3 Questions To Ask Your New Dentist

3 Questions To Ask Your New Dentist

You’ve done your research and you’ve decided to see a new dentist. Great! With all of the options available to you, it’s probably a relief to feel like you’ve finally made the best choice for your dental health needs. You may think that your job is done; however, there is value in asking a few key questions when you get to your new dentist. Because the professional relationship between dentist and patient can take a while to develop, here are three questions to ask your new dentist to ensure that you get off on the right foot. These questions can be asked verbally once you’re in the office, or you can try to get these answers via email or phone before hand.

Question #1:  How long have you been practicing dentistry?

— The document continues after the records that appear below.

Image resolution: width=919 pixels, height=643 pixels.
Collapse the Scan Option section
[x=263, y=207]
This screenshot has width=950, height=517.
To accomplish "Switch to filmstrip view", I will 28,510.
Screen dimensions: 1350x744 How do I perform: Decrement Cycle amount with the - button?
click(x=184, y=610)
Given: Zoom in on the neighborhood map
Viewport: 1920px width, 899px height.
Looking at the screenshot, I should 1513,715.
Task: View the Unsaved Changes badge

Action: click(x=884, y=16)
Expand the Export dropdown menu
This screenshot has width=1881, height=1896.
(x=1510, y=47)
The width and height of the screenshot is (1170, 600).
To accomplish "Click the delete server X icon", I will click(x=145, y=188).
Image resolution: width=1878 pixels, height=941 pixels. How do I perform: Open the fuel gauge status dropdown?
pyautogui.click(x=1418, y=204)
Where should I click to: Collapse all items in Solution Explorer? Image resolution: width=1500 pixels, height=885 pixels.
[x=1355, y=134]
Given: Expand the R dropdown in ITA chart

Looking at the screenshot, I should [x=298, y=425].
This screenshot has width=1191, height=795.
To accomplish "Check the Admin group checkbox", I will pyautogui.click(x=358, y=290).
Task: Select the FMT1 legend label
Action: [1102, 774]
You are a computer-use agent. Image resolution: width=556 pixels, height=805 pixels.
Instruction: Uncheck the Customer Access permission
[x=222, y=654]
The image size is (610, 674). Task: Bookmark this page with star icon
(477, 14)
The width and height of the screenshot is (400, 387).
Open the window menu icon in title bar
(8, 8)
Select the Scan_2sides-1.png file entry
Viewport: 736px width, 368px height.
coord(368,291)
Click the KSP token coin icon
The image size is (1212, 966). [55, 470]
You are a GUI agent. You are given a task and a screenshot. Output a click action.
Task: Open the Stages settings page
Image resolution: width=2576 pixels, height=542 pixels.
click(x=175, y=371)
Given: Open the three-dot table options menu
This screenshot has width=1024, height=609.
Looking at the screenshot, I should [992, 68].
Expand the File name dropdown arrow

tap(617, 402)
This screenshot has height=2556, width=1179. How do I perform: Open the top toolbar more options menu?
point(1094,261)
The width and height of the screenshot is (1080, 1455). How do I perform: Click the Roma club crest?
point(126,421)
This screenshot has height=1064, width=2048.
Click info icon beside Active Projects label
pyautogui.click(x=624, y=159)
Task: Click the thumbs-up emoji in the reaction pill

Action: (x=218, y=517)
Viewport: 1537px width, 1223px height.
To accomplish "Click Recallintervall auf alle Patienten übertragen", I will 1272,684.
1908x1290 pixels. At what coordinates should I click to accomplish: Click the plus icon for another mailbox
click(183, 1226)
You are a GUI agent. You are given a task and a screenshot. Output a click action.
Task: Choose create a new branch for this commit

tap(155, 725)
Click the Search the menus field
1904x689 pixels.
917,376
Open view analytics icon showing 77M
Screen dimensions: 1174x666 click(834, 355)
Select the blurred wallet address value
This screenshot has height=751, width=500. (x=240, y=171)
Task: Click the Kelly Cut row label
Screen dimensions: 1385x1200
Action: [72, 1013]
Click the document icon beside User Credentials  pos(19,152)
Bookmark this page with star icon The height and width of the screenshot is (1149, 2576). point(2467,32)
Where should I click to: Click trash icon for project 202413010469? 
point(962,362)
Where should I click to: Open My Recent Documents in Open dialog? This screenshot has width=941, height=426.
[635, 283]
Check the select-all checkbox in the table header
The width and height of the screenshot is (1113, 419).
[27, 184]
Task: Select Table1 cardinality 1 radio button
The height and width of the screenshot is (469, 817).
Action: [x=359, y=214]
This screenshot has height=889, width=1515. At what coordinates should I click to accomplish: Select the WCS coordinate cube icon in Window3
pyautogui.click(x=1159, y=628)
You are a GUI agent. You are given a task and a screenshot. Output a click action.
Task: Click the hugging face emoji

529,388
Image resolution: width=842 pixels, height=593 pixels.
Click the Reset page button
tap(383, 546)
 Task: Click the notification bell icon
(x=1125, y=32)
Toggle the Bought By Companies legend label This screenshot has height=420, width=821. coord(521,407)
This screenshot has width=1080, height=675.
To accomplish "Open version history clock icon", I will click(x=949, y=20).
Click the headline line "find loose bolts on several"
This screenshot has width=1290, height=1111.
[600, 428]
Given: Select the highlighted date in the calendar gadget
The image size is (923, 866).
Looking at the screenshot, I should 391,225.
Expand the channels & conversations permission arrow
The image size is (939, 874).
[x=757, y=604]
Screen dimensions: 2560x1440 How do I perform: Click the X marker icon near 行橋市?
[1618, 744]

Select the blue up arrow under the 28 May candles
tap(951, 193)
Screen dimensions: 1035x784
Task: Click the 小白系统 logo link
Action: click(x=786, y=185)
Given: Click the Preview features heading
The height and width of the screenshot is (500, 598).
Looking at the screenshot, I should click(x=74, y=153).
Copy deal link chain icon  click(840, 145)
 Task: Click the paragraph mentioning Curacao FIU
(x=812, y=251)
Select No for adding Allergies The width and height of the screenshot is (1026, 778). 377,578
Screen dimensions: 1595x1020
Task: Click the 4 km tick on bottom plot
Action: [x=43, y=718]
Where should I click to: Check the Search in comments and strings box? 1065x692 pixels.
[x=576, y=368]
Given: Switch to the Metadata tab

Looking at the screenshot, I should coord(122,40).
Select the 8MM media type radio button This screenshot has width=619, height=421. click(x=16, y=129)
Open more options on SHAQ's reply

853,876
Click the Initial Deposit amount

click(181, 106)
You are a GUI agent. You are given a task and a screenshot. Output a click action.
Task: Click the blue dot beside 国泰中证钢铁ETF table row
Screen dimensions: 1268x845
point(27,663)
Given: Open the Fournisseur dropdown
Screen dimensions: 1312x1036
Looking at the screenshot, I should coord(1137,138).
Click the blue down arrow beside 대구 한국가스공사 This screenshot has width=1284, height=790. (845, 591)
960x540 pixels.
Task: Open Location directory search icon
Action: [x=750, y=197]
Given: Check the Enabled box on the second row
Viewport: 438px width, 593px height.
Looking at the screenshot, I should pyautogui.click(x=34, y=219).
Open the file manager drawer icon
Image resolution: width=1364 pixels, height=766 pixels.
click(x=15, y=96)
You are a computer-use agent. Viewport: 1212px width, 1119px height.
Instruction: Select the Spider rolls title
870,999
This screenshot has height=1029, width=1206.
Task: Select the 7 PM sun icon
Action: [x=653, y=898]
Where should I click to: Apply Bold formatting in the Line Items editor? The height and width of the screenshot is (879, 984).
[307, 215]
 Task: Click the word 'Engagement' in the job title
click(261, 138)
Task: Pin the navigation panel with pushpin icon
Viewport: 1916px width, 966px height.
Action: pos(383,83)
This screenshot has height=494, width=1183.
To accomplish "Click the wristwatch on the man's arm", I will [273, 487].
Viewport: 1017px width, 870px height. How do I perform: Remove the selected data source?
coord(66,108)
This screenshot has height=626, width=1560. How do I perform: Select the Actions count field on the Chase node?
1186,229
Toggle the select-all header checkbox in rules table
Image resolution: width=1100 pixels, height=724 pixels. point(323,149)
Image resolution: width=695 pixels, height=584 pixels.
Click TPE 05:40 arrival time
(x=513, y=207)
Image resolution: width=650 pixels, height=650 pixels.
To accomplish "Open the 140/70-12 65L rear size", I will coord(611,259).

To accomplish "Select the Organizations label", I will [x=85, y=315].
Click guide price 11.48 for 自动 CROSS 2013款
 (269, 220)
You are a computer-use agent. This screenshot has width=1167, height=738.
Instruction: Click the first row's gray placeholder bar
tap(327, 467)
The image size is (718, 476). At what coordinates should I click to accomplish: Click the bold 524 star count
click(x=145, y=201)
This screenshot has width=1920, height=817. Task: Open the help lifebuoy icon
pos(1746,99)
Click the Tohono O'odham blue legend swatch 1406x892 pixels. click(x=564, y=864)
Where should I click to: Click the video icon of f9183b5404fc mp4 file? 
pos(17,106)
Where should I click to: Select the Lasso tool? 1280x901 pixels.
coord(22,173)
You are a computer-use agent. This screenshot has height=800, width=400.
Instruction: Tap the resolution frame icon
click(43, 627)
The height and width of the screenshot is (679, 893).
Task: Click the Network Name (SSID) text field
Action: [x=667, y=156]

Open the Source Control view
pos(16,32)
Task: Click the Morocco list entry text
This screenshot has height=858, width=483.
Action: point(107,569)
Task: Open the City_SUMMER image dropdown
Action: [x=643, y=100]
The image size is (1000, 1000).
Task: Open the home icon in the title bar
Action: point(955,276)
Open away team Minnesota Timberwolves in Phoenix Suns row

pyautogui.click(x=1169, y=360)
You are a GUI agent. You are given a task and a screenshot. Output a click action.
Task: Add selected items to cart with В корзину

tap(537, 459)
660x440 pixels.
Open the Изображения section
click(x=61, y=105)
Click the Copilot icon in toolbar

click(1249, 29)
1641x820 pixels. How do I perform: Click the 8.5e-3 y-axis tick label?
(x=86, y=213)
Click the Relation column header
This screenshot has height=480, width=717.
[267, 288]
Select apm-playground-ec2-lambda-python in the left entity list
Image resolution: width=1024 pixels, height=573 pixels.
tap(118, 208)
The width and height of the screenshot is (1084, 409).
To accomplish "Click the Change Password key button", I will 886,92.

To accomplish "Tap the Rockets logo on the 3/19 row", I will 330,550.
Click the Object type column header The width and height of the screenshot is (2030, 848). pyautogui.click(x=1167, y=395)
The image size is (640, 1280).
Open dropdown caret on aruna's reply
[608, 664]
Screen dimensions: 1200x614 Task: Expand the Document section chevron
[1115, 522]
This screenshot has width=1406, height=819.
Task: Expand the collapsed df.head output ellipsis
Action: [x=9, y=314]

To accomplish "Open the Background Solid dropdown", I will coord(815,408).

This question does a few things for the dentist/patient relationship. Firstly, it establishes an understanding that you care about who treats your teeth, and you’re not going to trust your oral health to just anyone. Secondly, it gives you confidence that the person you’re choosing for expert oral health guidance has some legitimacy to his or her career, and that they have an operational foundation on which to base important decisions regarding your treatment options.

Question #2:  Where did you go to get your DDS/DMD?

The DDS designation stands for Doctor of Dental Surgery, and the DMD designation stands for Doctor of Dental Medicine. In the United States, these two degrees are essentially the same, and they should be treated as such. Do not under any circumstances agree to have dentistry services performed by someone who does not have the requisite degrees and/or qualifications. Also, most US states have a registry of licensed dentists that can be checked against the search results of the dentists you find in your area.

Question #3:  How much of your services do you refer to specialists?

Sometimes dental offices can specialize in very specific treatments meant for specific demographics or conditions. An example of this would be pediatric dentistry, where older patients are generally not serviced. Also, many dental offices will refer patients to third parties for advanced dental procedures like implants or reconstructions. Know where your dentist services end and another specialist’s service begin. By asking your new dentist these three questions, you are doing your part to make sure that the dentist is a right fit for you and your family. If you have yet more questions that come up as a result of having these conversations with your new dentist, you should feel at ease in asking them as a follow-up.